Where a line below includes the word "width", copy that line.

**** Data extract

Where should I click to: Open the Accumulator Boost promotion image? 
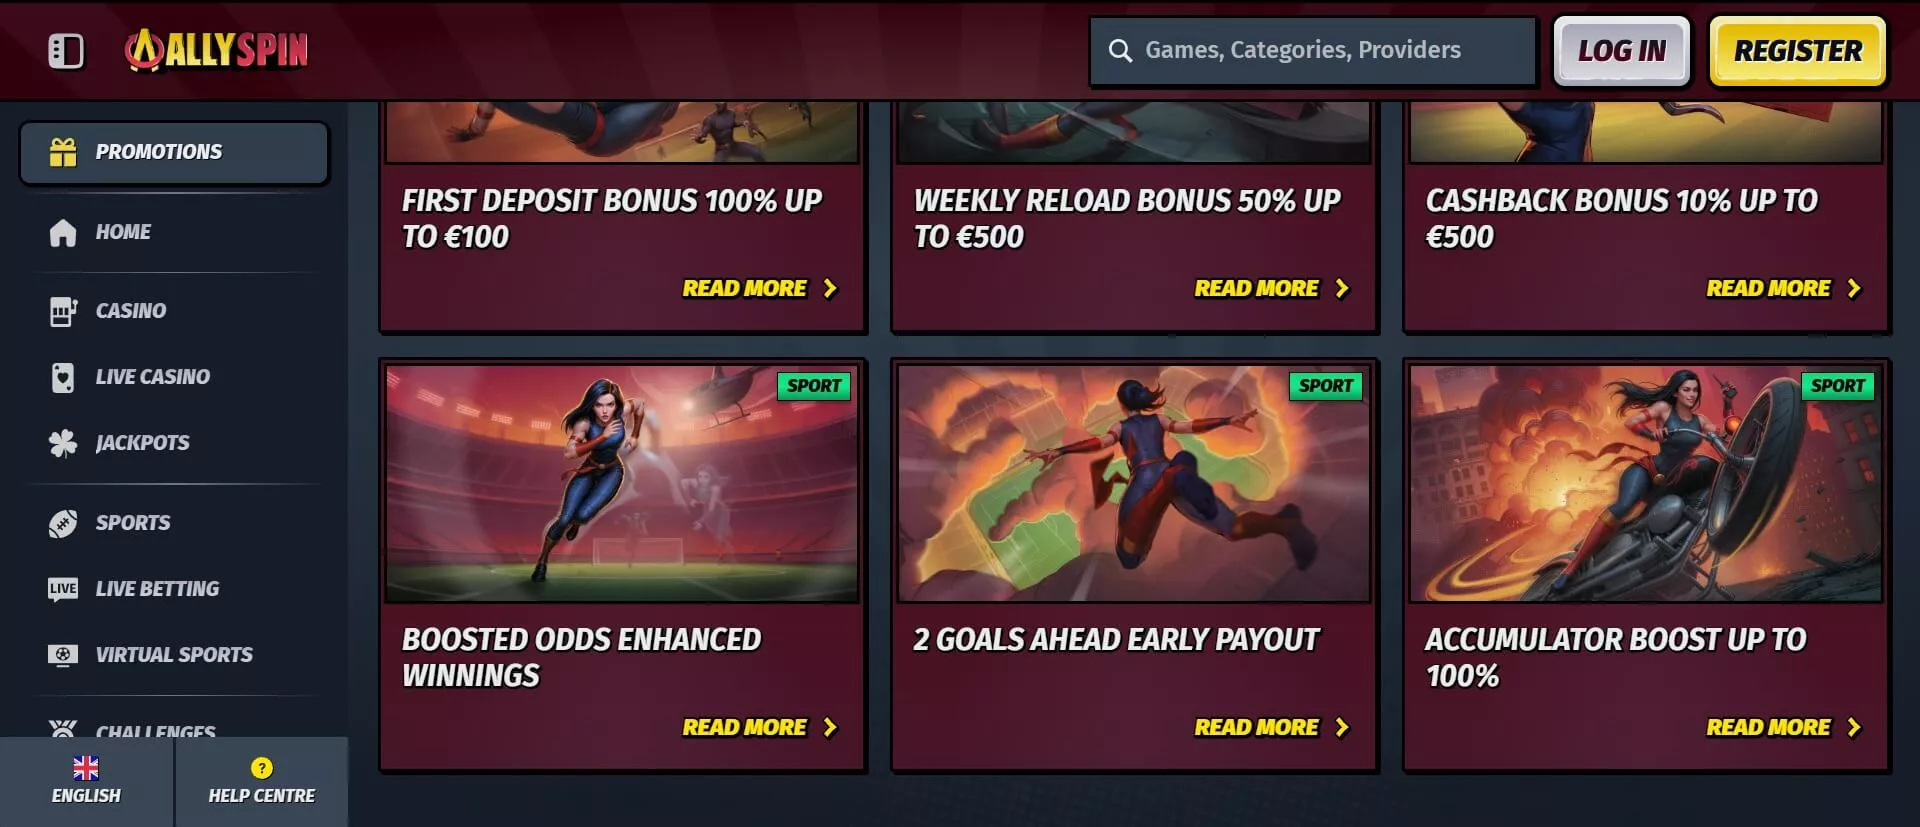click(1645, 483)
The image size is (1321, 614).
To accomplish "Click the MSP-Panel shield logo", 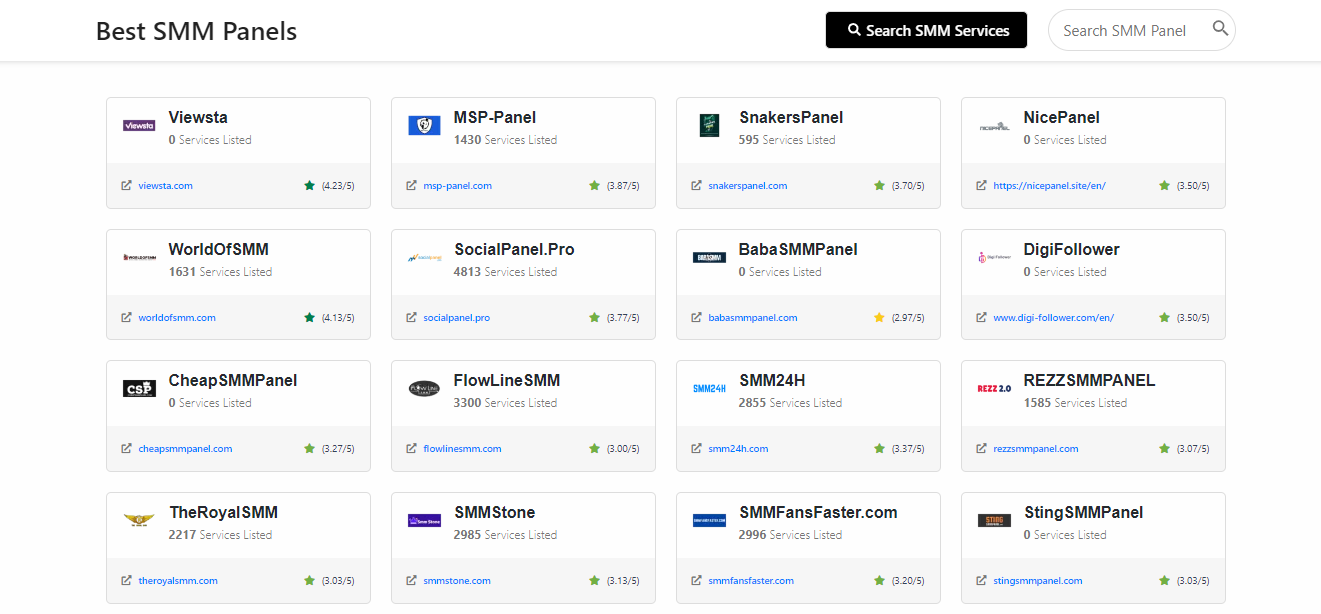I will [423, 125].
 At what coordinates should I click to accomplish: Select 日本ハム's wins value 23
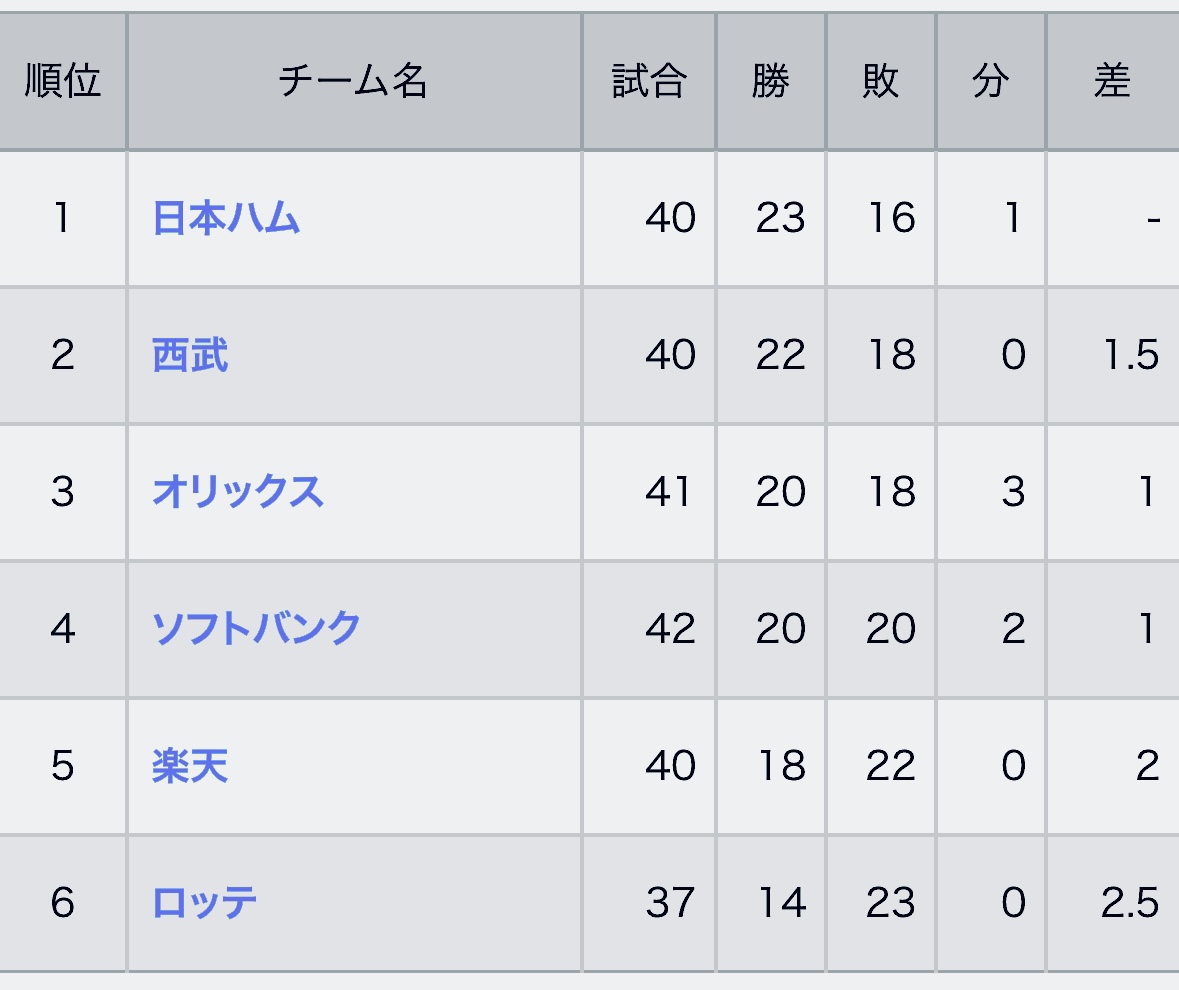(x=780, y=219)
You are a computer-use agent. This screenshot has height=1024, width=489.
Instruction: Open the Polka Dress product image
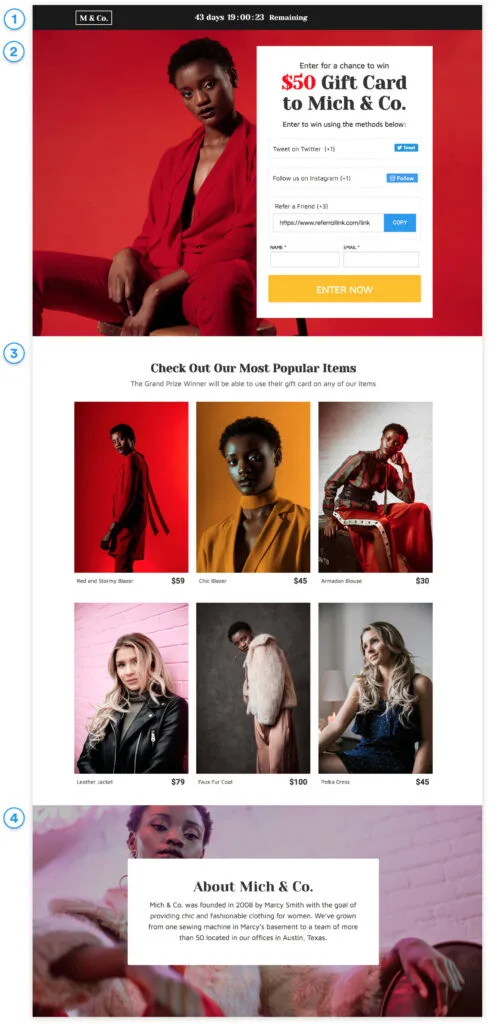[x=375, y=688]
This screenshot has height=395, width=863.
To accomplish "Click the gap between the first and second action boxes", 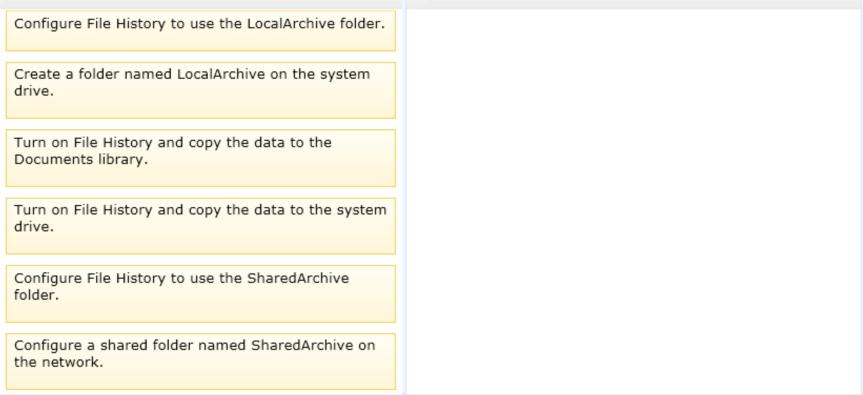I will pos(200,57).
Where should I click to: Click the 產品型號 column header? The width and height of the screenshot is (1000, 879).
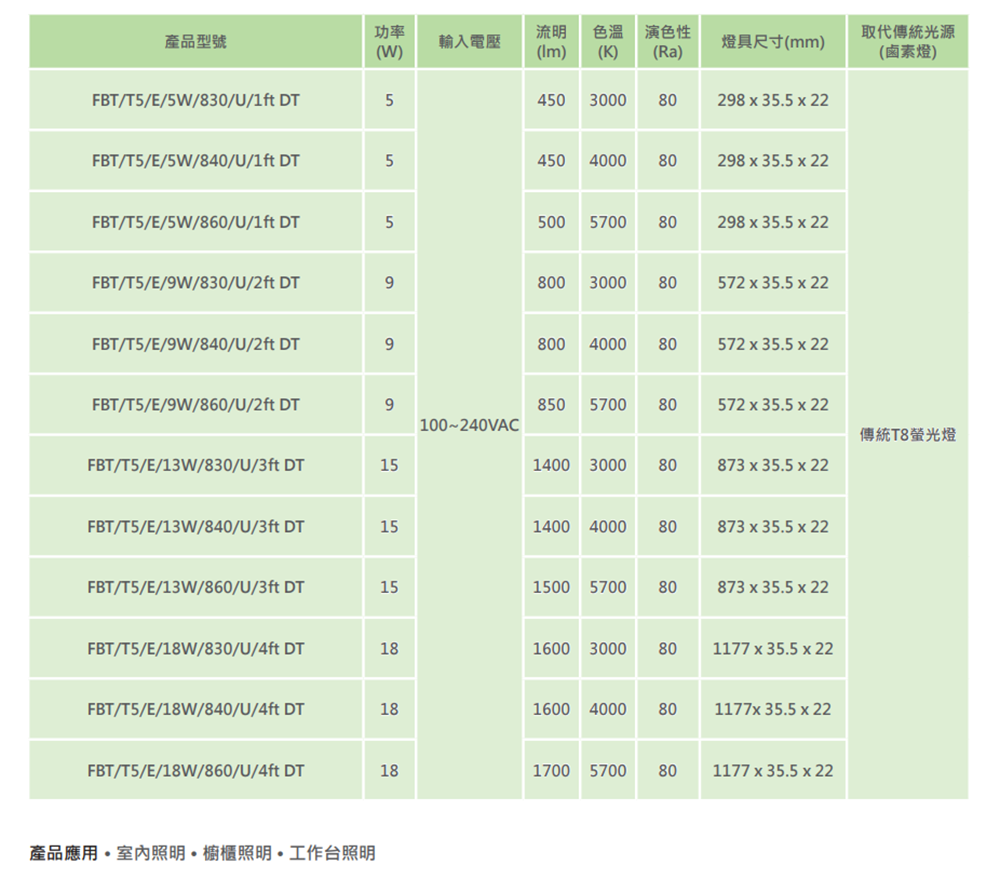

********

Result of the task.
You are a computer-use agent. This screenshot has height=1024, width=489.
This screenshot has height=395, width=863.
Where should I click to: Click the 產品型號 column header? The width and height of the screenshot is (1000, 879).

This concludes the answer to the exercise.